WHAT YOU SHOULD DO: Within these entries, which lines include the string "Follow"? Copy each one.

DATA FOR THIS EXERCISE:

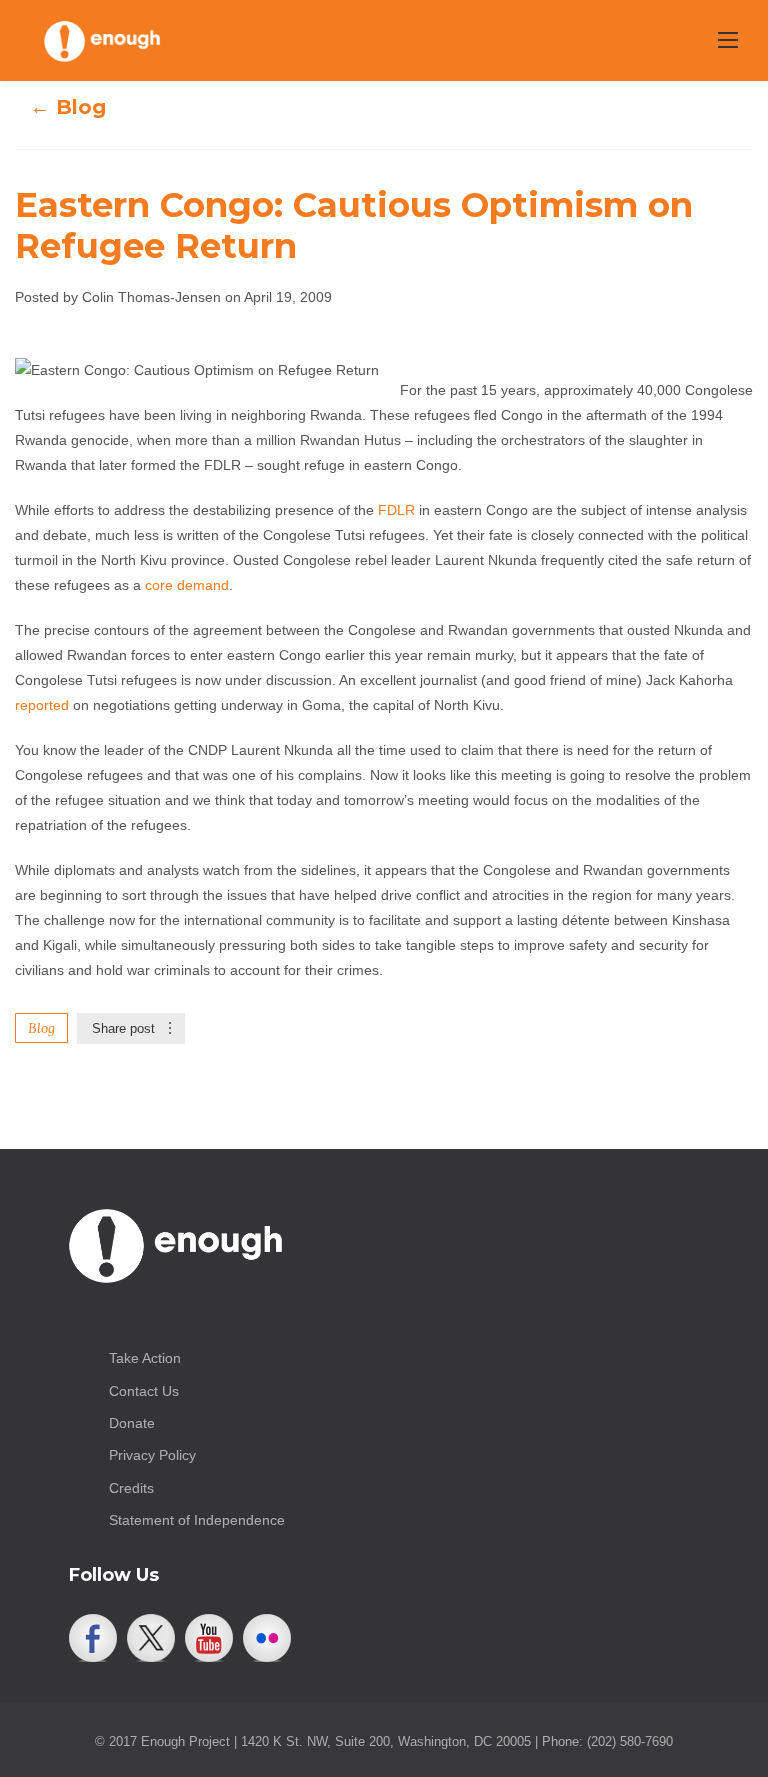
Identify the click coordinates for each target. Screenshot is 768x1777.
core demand (187, 585)
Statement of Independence (197, 1520)
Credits (131, 1488)
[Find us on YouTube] (209, 1638)
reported (42, 705)
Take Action (145, 1358)
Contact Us (144, 1391)
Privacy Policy (152, 1455)
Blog (41, 1028)
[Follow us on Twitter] (151, 1638)
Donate (132, 1423)
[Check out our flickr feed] (267, 1638)
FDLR (396, 510)
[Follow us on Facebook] (93, 1638)
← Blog (68, 107)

REPLY:
[Follow us on Twitter] (151, 1638)
[Follow us on Facebook] (93, 1638)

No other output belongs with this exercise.